Jobs
• A. Write out the part of the gyudon comment thread that begins with "From price-cutting war" and stops after "worth the trip.".
• B. Condense the paragraph of the gyudon comment thread that opens with "Competitive prices do tend to lead" into one or two shorter sentences, keeping its main points.
• C. In the gyudon comment thread, the comment headed "Bad translation:" gives a time and date for the end of the Sukiya discount. What are they?

Document segment
------------------------------------

Oh no, another round of deflation! These gyudon chains, particularly Yoshinoya, seem to be the only evidence of deflation I have encountered in the past 11 years. Everything else seems to have either risen in price or been made smaller.

-3 ( +0 / -3 )

From 9am to 8am seems to leave very little room to get to eat at a regular price... Maybe a typo? Yes I concur with the two comments above: this screams deflation, on a quick glance anyway.

Competitive prices do tend to lead in more spending in general. Just like big market chains lure customers with a few discounted prices to sell more of the other products with better profit ratio. In our case anything that get people out of their houses and away from the TV or Facebook is a plus.

One way of getting more people to spend is to get them to think they want or need new products. Socializing, even if it is at a sukiya with your friends has a much better chance than youtube has, of convincing you, your old car needs to be retired.

0 ( +0 / -0 )

Bad translation:

Sukiya discount starts 9am 5 April, ends 8am 12 April.

1 ( +2 / -1 )

Did they get a 'job-lot' of Fukushima beef or something ?

0 ( +3 / -3 )

Maybe I'm out of touch with the common man, but does a 30 yen price difference really make that big of a difference for anyone? Unless you're eating like 100 bowls of the stuff...

-2 ( +1 / -3 )

Actually they have been talking about reduced restrictions on importing US beef. This has lead to some cheaper beef supplies, and hence the Gyudon sales.

1 ( +2 / -1 )

From price-cutting war last year to apparent cartelization now? I guess it's good that the price is going down though.

@greenlight : For those types of fast foods like Yoshinoya, Matsuya, etc., the price elasticity is very high especially in areas where you have these shops in close proximity to each other (if one is cheaper than the other same thing, than you'd be stupid to go to the more expensive one)

-1 ( +0 / -1 )

I thought these couldn't get any cheaper!

0 ( +0 / -0 )

isn't it repetitious to say "gyudon" beef bowls? it's like saying "i'm going to the gion matsuri festival."

when it hits 200 yen, then call me. 250 yen is not worth the trip.

0 ( +1 / -1 )

------------------------------------

Information given
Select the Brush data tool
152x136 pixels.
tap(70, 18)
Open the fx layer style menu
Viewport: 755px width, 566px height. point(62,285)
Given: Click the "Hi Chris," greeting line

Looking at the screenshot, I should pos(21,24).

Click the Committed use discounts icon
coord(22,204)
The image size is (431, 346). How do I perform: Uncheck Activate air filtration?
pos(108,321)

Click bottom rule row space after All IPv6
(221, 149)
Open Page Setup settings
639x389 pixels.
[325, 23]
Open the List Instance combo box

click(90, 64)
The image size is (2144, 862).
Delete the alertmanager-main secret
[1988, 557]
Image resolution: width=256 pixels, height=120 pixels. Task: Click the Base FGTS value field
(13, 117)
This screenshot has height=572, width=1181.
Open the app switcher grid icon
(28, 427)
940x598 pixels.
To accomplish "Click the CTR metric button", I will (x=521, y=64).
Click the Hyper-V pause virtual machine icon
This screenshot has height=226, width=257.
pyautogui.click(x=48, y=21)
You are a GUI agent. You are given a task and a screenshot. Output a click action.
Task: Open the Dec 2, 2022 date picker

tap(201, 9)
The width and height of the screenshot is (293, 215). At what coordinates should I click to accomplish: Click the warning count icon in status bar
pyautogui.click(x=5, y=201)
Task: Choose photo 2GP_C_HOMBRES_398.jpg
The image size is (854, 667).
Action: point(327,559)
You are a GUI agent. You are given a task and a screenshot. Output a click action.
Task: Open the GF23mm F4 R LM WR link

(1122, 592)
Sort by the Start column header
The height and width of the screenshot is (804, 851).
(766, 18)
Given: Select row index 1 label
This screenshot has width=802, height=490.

------------------------------------

Task responses
• A.
From price-cutting war last year to apparent cartelization now? I guess it's good that the price is going down though.

@greenlight : For those types of fast foods like Yoshinoya, Matsuya, etc., the price elasticity is very high especially in areas where you have these shops in close proximity to each other (if one is cheaper than the other same thing, than you'd be stupid to go to the more expensive one)

-1 ( +0 / -1 )

I thought these couldn't get any cheaper!

0 ( +0 / -0 )

isn't it repetitious to say "gyudon" beef bowls? it's like saying "i'm going to the gion matsuri festival."

when it hits 200 yen, then call me. 250 yen is not worth the trip.

• B. Competitive prices usually boost overall spending, much as big supermarket chains discount a few items to sell more of their higher-margin products. Here, anything that draws people out of their homes and away from the TV or Facebook is a plus.

• C. 8am on 12 April.